This recipe combines the rich, crispy flavors of Filipino-style pork lechon with a refreshing and tangy papaya salad. Perfect for gatherings or a special dinner, this dish brings together the savory, crispy pork and the vibrant, crunchy salad for a delightful balance.
Ingredients
For the Pork Lechon:
- 2 lbs pork belly, skin-on
- 2 tbsp salt
- 1 tbsp black pepper
- 1 tbsp garlic powder
- 1 tbsp onion powder
- 1 tbsp paprika
- 1 cup vinegar
- 4-5 pieces lemongrass, tied in a knot
- 1-2 tbsp cooking oil
For the Papaya Salad:
- 1 medium green papaya, peeled and shredded
- 1 large carrot, julienned
- ½ cup cherry tomatoes, halved
- ¼ cup fresh cilantro, chopped
- 1 red chili, thinly sliced (optional, for spice)
- 3 tbsp fish sauce
- 2 tbsp lime juice
- 1 tbsp sugar
- 2 tbsp roasted peanuts, crushed
Instructions
Preparing the Pork Lechon:
- Marinate: Rub the pork belly with salt, pepper, garlic powder, onion powder, and paprika. Pour vinegar over the pork, then add the lemongrass and marinate for at least 2 hours, preferably overnight.

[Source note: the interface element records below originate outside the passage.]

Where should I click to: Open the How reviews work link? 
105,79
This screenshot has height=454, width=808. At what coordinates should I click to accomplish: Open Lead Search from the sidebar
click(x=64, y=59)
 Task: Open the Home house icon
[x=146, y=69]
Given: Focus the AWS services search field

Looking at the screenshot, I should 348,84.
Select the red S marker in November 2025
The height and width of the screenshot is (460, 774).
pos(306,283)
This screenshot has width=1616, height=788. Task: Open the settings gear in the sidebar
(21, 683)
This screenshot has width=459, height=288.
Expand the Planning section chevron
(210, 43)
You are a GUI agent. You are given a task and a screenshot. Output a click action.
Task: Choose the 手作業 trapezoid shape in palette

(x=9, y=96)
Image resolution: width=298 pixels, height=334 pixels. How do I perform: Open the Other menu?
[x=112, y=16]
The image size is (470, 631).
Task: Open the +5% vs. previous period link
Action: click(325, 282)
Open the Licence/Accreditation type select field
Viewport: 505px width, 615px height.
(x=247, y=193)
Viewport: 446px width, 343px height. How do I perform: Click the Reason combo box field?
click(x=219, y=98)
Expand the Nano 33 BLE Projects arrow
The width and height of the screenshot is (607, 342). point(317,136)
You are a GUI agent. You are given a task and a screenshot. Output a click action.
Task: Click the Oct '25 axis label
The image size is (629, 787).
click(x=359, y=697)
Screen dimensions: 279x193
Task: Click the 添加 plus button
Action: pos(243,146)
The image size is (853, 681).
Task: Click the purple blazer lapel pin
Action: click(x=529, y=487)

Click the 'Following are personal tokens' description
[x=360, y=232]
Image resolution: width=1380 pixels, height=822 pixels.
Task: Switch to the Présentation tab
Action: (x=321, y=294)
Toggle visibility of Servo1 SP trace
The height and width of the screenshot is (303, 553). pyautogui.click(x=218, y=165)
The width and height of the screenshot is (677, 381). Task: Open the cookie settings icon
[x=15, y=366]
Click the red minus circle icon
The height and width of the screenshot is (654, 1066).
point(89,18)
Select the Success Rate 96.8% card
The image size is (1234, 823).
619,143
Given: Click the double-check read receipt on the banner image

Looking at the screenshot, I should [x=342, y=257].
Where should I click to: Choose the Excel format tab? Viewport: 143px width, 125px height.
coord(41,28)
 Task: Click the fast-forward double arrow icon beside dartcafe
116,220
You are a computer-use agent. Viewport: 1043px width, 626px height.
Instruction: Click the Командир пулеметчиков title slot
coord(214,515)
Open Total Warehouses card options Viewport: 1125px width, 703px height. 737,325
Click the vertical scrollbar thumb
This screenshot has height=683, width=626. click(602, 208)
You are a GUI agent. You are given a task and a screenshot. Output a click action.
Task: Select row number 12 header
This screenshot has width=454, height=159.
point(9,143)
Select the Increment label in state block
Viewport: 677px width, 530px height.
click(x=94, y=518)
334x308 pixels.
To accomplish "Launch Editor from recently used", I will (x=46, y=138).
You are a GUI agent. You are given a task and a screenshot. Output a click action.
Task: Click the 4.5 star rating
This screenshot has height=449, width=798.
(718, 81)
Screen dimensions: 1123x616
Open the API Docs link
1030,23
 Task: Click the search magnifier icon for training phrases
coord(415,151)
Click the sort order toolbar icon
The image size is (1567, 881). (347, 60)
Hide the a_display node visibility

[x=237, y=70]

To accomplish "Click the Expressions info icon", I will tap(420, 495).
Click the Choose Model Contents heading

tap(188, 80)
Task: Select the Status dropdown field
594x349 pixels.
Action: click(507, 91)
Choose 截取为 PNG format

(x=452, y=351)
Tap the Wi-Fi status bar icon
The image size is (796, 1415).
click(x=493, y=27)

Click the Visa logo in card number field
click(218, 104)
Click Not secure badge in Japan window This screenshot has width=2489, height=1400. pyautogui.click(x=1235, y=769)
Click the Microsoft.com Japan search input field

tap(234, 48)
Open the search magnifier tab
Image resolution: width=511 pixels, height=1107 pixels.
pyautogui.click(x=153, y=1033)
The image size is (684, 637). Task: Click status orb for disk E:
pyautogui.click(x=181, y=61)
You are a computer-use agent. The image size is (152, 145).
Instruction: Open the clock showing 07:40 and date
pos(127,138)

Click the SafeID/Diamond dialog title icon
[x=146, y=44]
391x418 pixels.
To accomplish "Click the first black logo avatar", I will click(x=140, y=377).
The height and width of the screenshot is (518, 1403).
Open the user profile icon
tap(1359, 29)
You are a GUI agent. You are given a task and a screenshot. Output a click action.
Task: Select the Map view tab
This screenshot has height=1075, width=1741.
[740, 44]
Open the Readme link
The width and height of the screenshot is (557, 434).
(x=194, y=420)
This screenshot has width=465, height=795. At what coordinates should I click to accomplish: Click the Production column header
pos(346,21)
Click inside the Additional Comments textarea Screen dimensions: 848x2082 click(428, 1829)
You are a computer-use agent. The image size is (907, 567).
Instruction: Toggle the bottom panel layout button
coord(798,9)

- Roasting: Preheat your oven to 350°F (175°C). Place the pork belly on a baking rack over a baking tray. Drizzle a little oil on the pork skin to help it crisp up.
- Cook: Roast the pork belly in the oven for 2–3 hours or until the skin is golden and crispy. Increase the heat to 400°F (200°C) for the last 15-20 minutes to achieve a super-crispy texture. Remove from the oven and let it rest for a few minutes before slicing.
Preparing the Papaya Salad:
- Mix the Salad: In a large bowl, combine shredded papaya, carrot, cherry tomatoes, cilantro, and chili.
- Make the Dressing: In a small bowl, mix fish sauce, lime juice, and sugar until the sugar dissolves. Pour over the salad and toss until well combined.
- Serve: Sprinkle crushed peanuts on top for added crunch.
To Serve:
- Slice the crispy pork lechon and serve alongside the papaya salad. Enjoy your meal!
Let me know if you’d like any adjustments or additions to the recipe!